* _Problem details_:
In the material below, how many lines contain the word "computer"? The reply must be that number alone.

* _Data to examine_:
▶

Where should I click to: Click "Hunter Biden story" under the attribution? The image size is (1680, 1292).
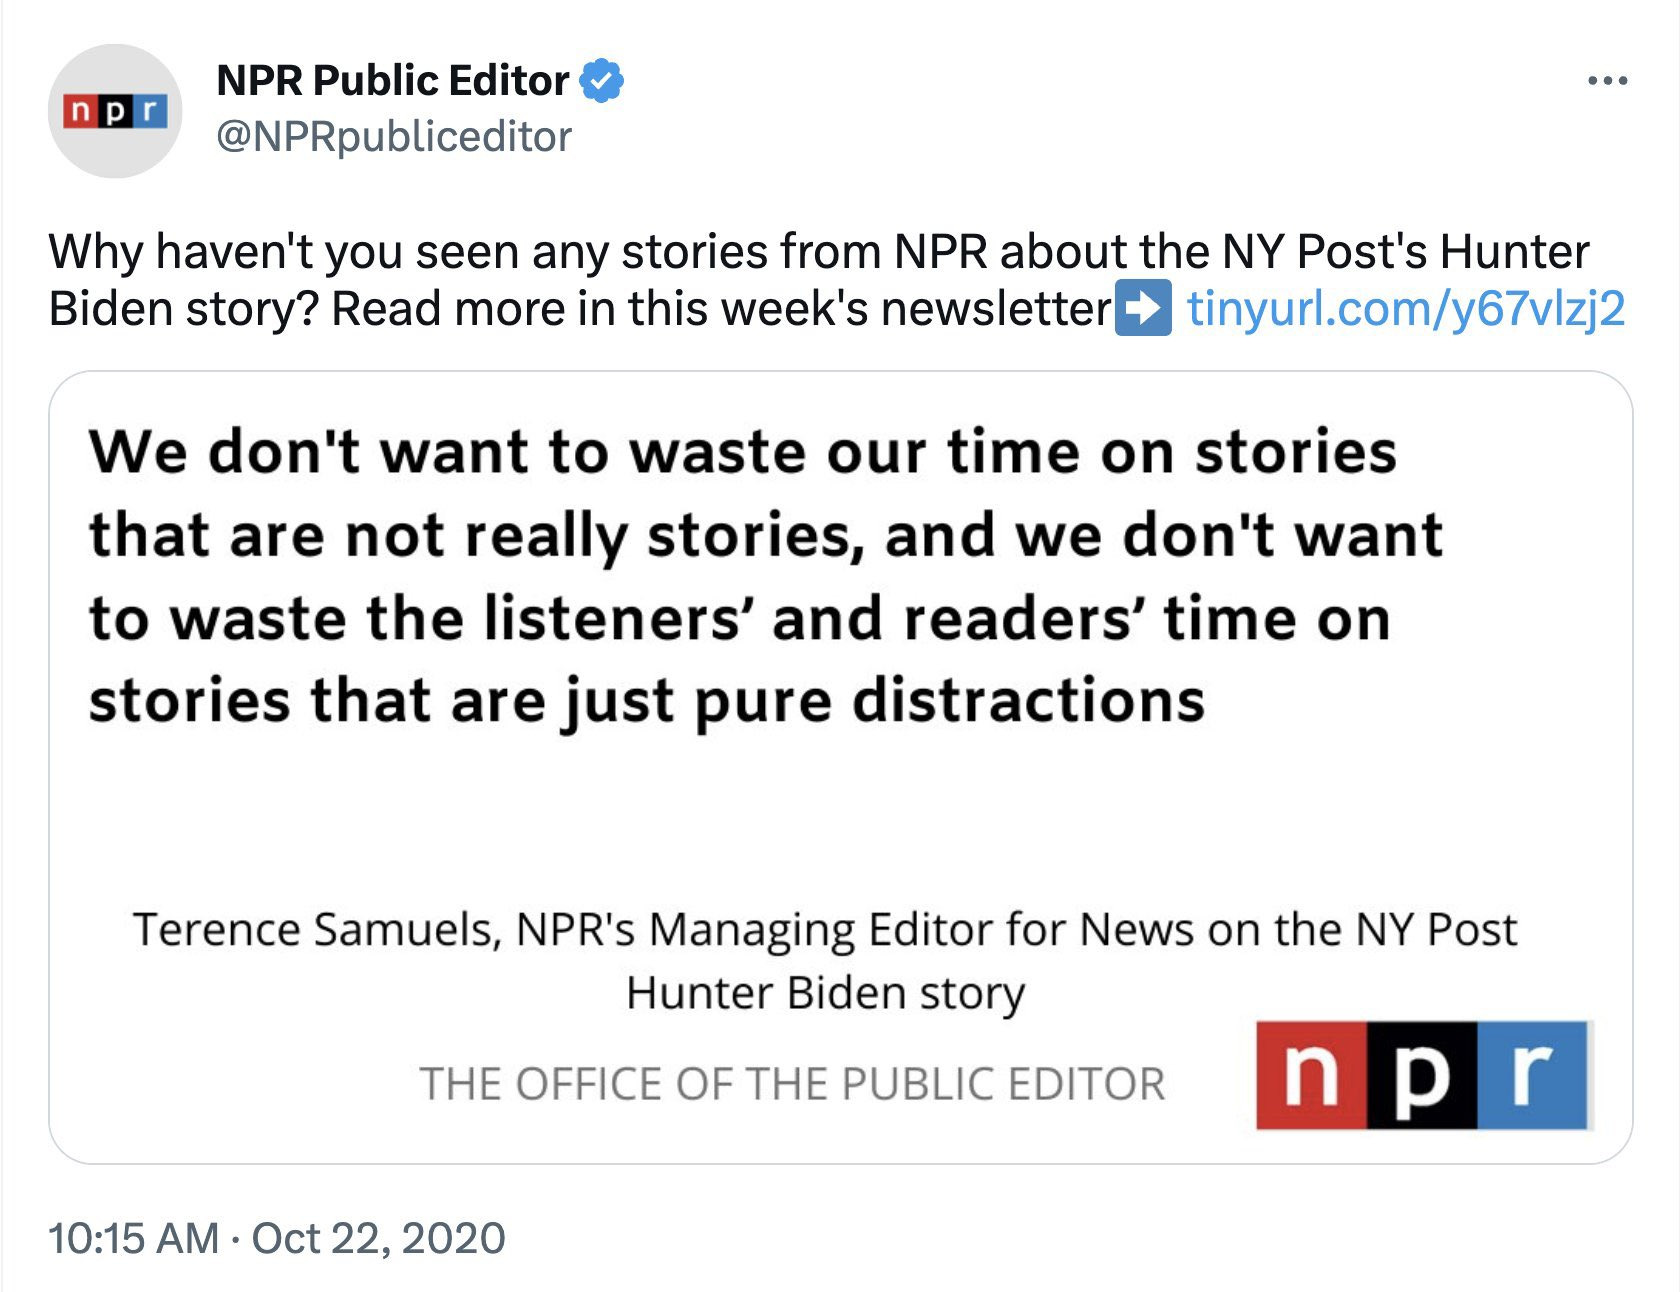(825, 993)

◀
▶

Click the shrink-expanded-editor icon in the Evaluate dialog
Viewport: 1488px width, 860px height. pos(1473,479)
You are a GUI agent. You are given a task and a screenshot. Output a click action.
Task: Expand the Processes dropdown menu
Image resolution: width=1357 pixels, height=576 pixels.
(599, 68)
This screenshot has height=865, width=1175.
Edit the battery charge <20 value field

◀
▶

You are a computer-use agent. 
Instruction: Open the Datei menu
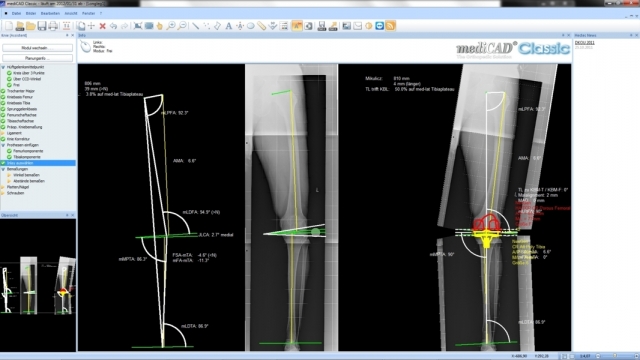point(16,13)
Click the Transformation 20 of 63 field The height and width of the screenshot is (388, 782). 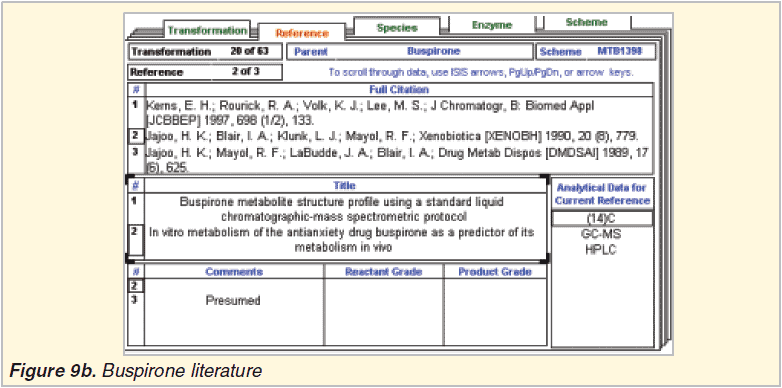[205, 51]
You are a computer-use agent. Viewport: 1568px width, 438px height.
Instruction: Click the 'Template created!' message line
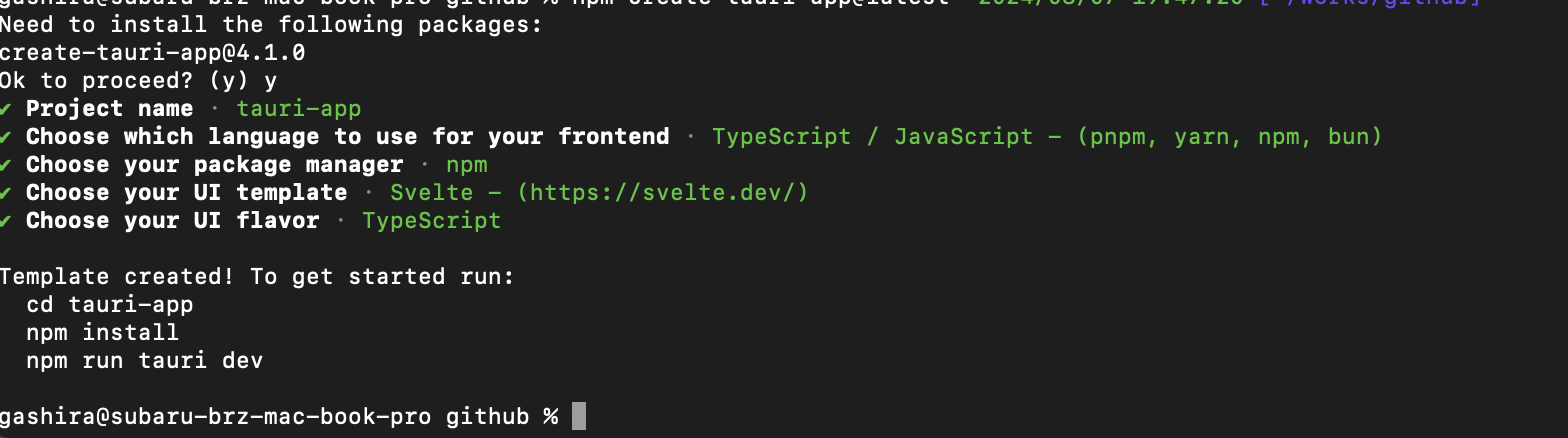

◀

* _Final answer_:
2